Copy each line of the data below, character for character.
========
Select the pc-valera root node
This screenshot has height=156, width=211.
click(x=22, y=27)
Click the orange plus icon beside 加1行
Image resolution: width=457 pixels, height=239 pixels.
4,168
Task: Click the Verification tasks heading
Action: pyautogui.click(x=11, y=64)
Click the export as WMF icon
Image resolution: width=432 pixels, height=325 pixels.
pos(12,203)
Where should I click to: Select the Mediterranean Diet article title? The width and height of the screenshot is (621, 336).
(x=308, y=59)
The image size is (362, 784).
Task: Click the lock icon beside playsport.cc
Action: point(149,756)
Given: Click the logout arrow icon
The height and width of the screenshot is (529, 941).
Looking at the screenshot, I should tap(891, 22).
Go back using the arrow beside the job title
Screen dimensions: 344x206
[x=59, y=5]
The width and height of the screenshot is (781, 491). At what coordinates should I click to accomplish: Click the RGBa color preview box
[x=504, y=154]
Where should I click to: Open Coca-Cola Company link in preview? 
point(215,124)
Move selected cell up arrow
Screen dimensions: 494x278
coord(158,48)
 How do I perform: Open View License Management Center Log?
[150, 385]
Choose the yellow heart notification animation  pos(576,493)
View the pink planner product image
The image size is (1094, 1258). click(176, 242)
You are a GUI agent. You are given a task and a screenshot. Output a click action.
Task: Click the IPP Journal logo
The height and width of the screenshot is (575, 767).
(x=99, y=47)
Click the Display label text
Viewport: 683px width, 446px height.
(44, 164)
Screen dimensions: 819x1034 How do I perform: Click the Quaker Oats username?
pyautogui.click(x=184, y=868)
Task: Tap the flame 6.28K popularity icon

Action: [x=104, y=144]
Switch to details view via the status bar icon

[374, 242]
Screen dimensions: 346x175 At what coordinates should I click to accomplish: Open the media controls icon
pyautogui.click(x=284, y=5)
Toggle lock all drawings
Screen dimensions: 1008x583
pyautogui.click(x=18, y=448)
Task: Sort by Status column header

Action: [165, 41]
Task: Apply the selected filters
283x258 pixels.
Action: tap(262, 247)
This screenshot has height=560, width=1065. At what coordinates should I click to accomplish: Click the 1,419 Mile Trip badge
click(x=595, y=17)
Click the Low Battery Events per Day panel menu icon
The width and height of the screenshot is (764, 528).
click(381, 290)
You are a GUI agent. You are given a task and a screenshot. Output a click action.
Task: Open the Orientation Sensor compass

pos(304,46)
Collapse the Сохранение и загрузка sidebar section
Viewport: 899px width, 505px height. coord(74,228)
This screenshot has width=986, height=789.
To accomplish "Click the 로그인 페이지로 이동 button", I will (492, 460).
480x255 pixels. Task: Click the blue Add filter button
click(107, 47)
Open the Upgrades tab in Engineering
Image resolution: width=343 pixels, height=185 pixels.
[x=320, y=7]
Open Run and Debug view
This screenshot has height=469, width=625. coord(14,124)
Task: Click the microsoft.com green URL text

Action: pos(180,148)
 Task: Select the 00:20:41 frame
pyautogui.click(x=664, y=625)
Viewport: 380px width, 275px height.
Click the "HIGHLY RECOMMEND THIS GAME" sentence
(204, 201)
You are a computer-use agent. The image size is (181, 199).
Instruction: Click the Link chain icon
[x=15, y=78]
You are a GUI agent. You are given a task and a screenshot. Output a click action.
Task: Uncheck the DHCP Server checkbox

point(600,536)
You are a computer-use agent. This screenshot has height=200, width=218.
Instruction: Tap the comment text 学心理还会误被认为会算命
========
Answer space
Select the pc-valera root node
This screenshot has height=156, width=211.
click(x=22, y=27)
Click the orange plus icon beside 加1行
Image resolution: width=457 pixels, height=239 pixels.
4,168
Task: Click the Verification tasks heading
Action: pyautogui.click(x=11, y=64)
Click the export as WMF icon
Image resolution: width=432 pixels, height=325 pixels.
pos(12,203)
Where should I click to: Select the Mediterranean Diet article title? The width and height of the screenshot is (621, 336).
(x=308, y=59)
The image size is (362, 784).
Task: Click the lock icon beside playsport.cc
Action: point(149,756)
Given: Click the logout arrow icon
The height and width of the screenshot is (529, 941).
Looking at the screenshot, I should tap(891, 22).
Go back using the arrow beside the job title
Screen dimensions: 344x206
[x=59, y=5]
The width and height of the screenshot is (781, 491). At what coordinates should I click to accomplish: Click the RGBa color preview box
[x=504, y=154]
Where should I click to: Open Coca-Cola Company link in preview? 
point(215,124)
Move selected cell up arrow
Screen dimensions: 494x278
coord(158,48)
 How do I perform: Open View License Management Center Log?
[150, 385]
Choose the yellow heart notification animation  pos(576,493)
View the pink planner product image
The image size is (1094, 1258). click(176, 242)
You are a GUI agent. You are given a task and a screenshot. Output a click action.
Task: Click the IPP Journal logo
The height and width of the screenshot is (575, 767).
(x=99, y=47)
Click the Display label text
Viewport: 683px width, 446px height.
(44, 164)
Screen dimensions: 819x1034 How do I perform: Click the Quaker Oats username?
pyautogui.click(x=184, y=868)
Task: Tap the flame 6.28K popularity icon

Action: [x=104, y=144]
Switch to details view via the status bar icon

[374, 242]
Screen dimensions: 346x175 At what coordinates should I click to accomplish: Open the media controls icon
pyautogui.click(x=284, y=5)
Toggle lock all drawings
Screen dimensions: 1008x583
pyautogui.click(x=18, y=448)
Task: Sort by Status column header

Action: [165, 41]
Task: Apply the selected filters
283x258 pixels.
Action: tap(262, 247)
This screenshot has height=560, width=1065. At what coordinates should I click to accomplish: Click the 1,419 Mile Trip badge
click(x=595, y=17)
Click the Low Battery Events per Day panel menu icon
The width and height of the screenshot is (764, 528).
click(381, 290)
You are a GUI agent. You are given a task and a screenshot. Output a click action.
Task: Open the Orientation Sensor compass

pos(304,46)
Collapse the Сохранение и загрузка sidebar section
Viewport: 899px width, 505px height. coord(74,228)
This screenshot has width=986, height=789.
To accomplish "Click the 로그인 페이지로 이동 button", I will (492, 460).
480x255 pixels. Task: Click the blue Add filter button
click(107, 47)
Open the Upgrades tab in Engineering
Image resolution: width=343 pixels, height=185 pixels.
[x=320, y=7]
Open Run and Debug view
This screenshot has height=469, width=625. coord(14,124)
Task: Click the microsoft.com green URL text

Action: pos(180,148)
 Task: Select the 00:20:41 frame
pyautogui.click(x=664, y=625)
Viewport: 380px width, 275px height.
Click the "HIGHLY RECOMMEND THIS GAME" sentence
(204, 201)
You are a computer-use agent. The image size is (181, 199).
Instruction: Click the Link chain icon
[x=15, y=78]
You are a GUI agent. You are given a task and a screenshot. Output a click action.
Task: Uncheck the DHCP Server checkbox

point(600,536)
You are a computer-use agent. This screenshot has height=200, width=218.
Instruction: Tap the comment text 学心理还会误被认为会算命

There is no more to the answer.